Property Law In Spain -
A Guide For Landlords & Tenants

The following subjects are covered and the information is provided purely as a guide only and we strongly recommend that you take qualified legal advice before entering into any short or long term tenancy agreement.

Urban Leases Act of 1994

Short Or Long Term Contracts?

Registering A Contract - (see below)

Inventory & Breakage Deposit

Community Fees & Property Tax

Registering A Contract

Under property law in Spain, regardless of whether you wish to let your property on a short term or long term basis, it is advisable to have a letting contract drawn up by a qualified lawyer. If possible you should have your contract written in both English and Spanish. However if you decide not to have your contract written in Spanish it will still be covered by the property law in Spain and be recognized in a Spanish court in the event of a dispute provided you have it translated.

It is also worth considering having your contract registered with the Spanish housing department.

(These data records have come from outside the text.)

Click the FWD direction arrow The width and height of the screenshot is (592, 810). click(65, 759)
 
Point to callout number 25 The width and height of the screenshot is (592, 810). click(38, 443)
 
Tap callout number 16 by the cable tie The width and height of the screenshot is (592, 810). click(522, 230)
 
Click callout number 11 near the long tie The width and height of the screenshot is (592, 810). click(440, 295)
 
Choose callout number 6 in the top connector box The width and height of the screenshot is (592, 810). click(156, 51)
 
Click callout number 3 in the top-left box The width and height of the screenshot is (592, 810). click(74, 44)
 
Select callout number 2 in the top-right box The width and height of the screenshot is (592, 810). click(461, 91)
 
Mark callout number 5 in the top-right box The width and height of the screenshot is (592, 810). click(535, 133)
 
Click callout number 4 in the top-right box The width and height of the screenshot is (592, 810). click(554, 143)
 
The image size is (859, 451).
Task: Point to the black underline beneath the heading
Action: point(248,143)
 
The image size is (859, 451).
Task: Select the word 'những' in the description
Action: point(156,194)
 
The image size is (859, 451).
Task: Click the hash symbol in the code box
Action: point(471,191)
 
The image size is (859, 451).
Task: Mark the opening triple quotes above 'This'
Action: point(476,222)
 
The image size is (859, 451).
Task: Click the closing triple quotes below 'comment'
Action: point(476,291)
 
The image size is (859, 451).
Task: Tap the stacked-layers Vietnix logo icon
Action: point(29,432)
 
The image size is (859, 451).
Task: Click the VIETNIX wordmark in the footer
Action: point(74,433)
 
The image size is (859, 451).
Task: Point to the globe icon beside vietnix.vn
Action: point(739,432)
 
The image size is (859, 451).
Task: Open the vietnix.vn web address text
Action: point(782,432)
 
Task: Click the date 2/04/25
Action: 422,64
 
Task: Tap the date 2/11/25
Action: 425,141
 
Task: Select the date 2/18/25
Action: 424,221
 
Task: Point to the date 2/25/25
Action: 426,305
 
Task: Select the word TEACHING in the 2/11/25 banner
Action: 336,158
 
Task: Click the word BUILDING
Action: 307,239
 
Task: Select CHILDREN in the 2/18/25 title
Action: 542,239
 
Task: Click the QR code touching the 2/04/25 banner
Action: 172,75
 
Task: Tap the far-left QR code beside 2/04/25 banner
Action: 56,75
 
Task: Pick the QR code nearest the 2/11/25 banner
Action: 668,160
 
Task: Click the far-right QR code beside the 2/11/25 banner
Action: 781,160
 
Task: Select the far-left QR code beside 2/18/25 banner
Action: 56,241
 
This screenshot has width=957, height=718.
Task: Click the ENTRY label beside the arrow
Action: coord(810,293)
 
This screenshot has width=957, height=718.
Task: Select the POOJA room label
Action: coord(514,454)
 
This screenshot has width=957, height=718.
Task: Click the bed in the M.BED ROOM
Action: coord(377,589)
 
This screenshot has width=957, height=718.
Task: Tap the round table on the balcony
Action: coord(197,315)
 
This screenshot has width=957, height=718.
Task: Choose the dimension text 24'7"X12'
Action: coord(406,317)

By doing so you are ensuring that you have the full protection of the property law in the event of a disagreement. Many property owners choose not to register their contracts, for example if they intend not to declare their rental income with the local tax office. Despite this the rental contract is still considered a valid legal document.

Rentals Without Contracts

As a landlord you are not obliged under the property law in Spain to have a rental contract drawn up. As a tenant, if you rent a property without a contract for whatever period of time, you are still within your rights to take legal proceedings in the event of an unresolved dispute, provided you can provide documentary evidence for payment of your rent.

This can be in the form of payment receipts, a rent book or bank statements showing cheque or bank transfer transactions. In this instance a court will recognise this type of documentation as evidence of an implicit contract.